- Born: Joseph Michel Roy 1921 Quebec, Canada
- Died: 1996 (aged 74–75)
- Area: Cartoonist, Artist
- Pseudonym: Michael Robard
- Notable works: Akwas

= Mike Roy =

Canadian comic artist (1921–1996)

Joseph Michel Roy (1921–1996) was a Canadian comic book and comic strip artist, working during the Golden Age of Comic Books and the Silver Age of Comic Books. He is best known for his stories about Native Americans.

== Biography ==
Born in Quebec, Roy he emigrated to the United States where he studied at the School of Industrial Art and Pratt Institute. He was a co-founder of a museum of Native American and Eskimo art.

=== Early work ===
Roy got his first job in comics in 1940, as an assistant to Sub-Mariner artist Bill Everett. At Timely Comics, the 1940s forerunner of Marvel Comics, he drew the only appearance of the superhero the Young Avenger, in U.S.A. Comics #1 (Aug. 1941), under the pseudonym Michael Robard. This story was previously incorrectly ascribed to Howard Purcell.
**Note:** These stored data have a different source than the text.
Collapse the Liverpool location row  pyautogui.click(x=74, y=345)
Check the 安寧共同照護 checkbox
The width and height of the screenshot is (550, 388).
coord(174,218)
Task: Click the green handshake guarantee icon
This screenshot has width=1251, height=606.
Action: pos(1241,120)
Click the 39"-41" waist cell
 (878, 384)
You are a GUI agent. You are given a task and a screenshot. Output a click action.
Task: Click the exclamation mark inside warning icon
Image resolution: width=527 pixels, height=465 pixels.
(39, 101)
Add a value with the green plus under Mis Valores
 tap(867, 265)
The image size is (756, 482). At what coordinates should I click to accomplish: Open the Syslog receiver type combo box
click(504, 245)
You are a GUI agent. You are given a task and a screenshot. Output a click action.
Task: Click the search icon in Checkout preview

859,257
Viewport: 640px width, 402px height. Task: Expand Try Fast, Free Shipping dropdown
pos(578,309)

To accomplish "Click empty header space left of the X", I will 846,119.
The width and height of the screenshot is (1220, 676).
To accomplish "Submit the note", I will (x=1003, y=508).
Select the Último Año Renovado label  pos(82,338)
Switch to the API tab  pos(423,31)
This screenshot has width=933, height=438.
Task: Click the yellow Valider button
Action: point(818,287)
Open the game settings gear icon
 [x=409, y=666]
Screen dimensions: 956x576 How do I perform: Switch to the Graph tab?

He went on to work on many Golden Age comic books such as Captain America Comics and Crime Does Not Pay. Roy also did work for a number of publishers, including Atlas Comics, Holyoke Publications, and Archie Comics.

===Comic strips===
Roy is best known for his work on comic strips. His first strip, for the New York Herald Tribune Syndicate, was an adaptation of the Leslie Charteris character The Saint, which he drew from 1948 to 1951. He also illustrated the comic strip Nero Wolfe for Columbia Features in the 1950s, and worked as a ghost artist for Flash Gordon.

In 1964, he created his Native American character Akwas in a Sunday strip by the same name (also for Columbia Features).

===Screaming Eagle===
Roy's final work was a hardcover graphic novel, Screaming Eagle, published posthumously in 1999 by Discovery Comics.